If your ancestor served at the Valley Forge encampment during the American Revolution, you are probably familiar with author Joseph Lee Boyle. Mr. Boyle worked at the Valley Forge historic site for over three decades, retiring as the Park Historian. He has compiled five volumes on the soldiers who served at Valley Forge from the states of New Hampshire and Rhode Island, Connecticut, New Jersey, Delaware and New York, and Virginia.
Boyle is also the compiler of 19 additional volumes that identify runaway servants whose identities were preserved in colonial newspaper ads placed by their masters. These books cover runaway servant ads for New England (4), New York (2), New Jersey (2), Pennsylvania (6), Delaware (1), and Maryland (4), and in compiling them Mr. Boyle examined scores upon scores of 17th-century newspapers. You can browse the list of titles in this series and other titles compiled by Joseph Lee Boyle HERE.
The runaway servants series was recently the subject of a review in Eastman’s Online Genealogy Newsletter, written by Bobbi King. We have reprinted it in its entirety below:
Book Reviews: “Runaways”
25 Feb 2022 6:17 PM
The following book reviews were written by Bobbi King:
“Runaways” Volumes Continue Publication by the Genealogical Publishing Company
“Joseph Lee Boyle, the prodigious researcher, compiler, and author, continues to output his extractions of historic advertisements placed into colonial newspapers by the owners of runaway servants, apprentices, military deserters, lawbreakers, errant spouses, and miscellaneous categories of persons on the run.
Each book has an introductory section offering details describing the newspapers searched, the information recovered, the indexing of all the names, the compiler’s efforts to transcribe the ads exactly as read, and examples of particularly notable persons and ads.
Each book has an index, including the several names used for one individual in a notice.
RAN away from Capt. James Oliver of Boston, a Negro Man named Cambridge, about 27 Years old and Pockbroken, that has been used to work at the Baker’s Trade. He had on a new double breasted light coloured Cloth Jacket, with flat Metal Buttons, lined with blue Bays, and a great Coat and breeches of the same Cloth, or else a pair of blue Cloth Breeches, and a Seal-skin Cap. Whoever takes him up, and brings him to his abovesaid Master, shall have 40s. Reward, old Tenor, and all necessary Charges. And all Masters of Vessels are forbid carrying him off at their Peril.
The Boston Evening-Post, January 9, 1744. See The Boston Evening-Post, June 9, 1740. See The Boston Evening-Post, October 17, 1743.
WHEREAS Jane Williams the Wife of Jonathan Williams of said Beverly, hath run him in Debt, and squander’d away a considerable Part of his Estate; THIS is to caution all Persons whatsoever against trading with her, and to inform them, that her said husband will not pay any Debt she shall contract after this Date, as witness my Hand,
The Boston Weekly Post-Boy, January 9, 1744; January 16, 1744.

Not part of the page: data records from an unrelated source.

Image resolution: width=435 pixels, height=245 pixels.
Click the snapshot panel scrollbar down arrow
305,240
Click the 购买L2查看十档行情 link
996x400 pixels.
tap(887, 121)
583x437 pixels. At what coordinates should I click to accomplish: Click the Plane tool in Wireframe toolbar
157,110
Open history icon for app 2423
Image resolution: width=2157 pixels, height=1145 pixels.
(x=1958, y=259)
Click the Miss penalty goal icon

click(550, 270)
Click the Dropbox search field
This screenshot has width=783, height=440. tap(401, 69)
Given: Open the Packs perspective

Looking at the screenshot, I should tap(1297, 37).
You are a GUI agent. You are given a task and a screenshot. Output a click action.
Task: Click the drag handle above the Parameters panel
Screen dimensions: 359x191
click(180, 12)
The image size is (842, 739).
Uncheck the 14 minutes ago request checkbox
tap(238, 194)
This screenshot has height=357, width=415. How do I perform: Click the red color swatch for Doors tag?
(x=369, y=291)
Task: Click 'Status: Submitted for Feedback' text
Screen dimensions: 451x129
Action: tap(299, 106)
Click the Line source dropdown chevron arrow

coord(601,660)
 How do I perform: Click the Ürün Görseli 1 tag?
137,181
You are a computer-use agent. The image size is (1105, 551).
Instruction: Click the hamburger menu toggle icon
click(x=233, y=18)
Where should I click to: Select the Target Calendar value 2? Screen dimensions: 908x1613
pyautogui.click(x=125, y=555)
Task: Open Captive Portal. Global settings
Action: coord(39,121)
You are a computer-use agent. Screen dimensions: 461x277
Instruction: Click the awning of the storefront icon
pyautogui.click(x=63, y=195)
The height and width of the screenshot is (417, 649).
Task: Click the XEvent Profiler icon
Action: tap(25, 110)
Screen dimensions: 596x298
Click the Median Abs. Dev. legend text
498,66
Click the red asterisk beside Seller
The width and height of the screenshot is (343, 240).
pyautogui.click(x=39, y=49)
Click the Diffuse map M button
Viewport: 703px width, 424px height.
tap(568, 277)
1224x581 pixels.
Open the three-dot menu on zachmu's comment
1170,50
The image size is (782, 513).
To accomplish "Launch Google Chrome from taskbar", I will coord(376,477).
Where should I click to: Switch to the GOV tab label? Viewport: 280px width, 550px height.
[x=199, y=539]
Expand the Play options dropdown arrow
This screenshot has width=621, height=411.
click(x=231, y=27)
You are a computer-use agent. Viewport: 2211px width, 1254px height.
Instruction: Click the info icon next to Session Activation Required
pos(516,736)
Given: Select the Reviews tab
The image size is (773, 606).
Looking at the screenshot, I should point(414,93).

RAN away from the Ship Providence, John Parr Master, on the 9th of December, 1743, John Scudder, who if he will return to his Duty on board the said Ship in five Days from the Date hereof, he shall be kindly received, but if not, he shall be deemed a Deserter, and treated accordingly.
The Boston Evening-Post, December 26, 1743; January 2, 1744.
These are recent publications:
“Stiles himself a Prize fighter” New-York Runaways, 1706–1768
The majority of persons cited in this series are runaway servants, slaves, and lawbreakers, both men and women. Thirty newspapers were consulted.
“Fond of liquor, dancing and gaming” New-York Runaways, 1769–1783
Sixty-two newspapers were consulted.
“smooth tongued and deceitful” White New Jersey Runaways 1767–1783
The majority of persons cited here are white men and women runaways. Blacks whose names were in the ads are noted and included in the index. Forty-one newspapers were consulted.
“much given to Talk and bad Company” New-England Runaways, 1704–1754
Smallpox outbreaks regularly occurred during this time, and runaways wanted to avoid inoculation. Twenty-five newspapers were consulted.
“He is a person of very ill fame” New-England Runaways, 1755–1768
Twenty-five newspapers were consulted.
“can tell an ample story” New-England Runaways, 1769–1773
Twenty-five newspapers were consulted.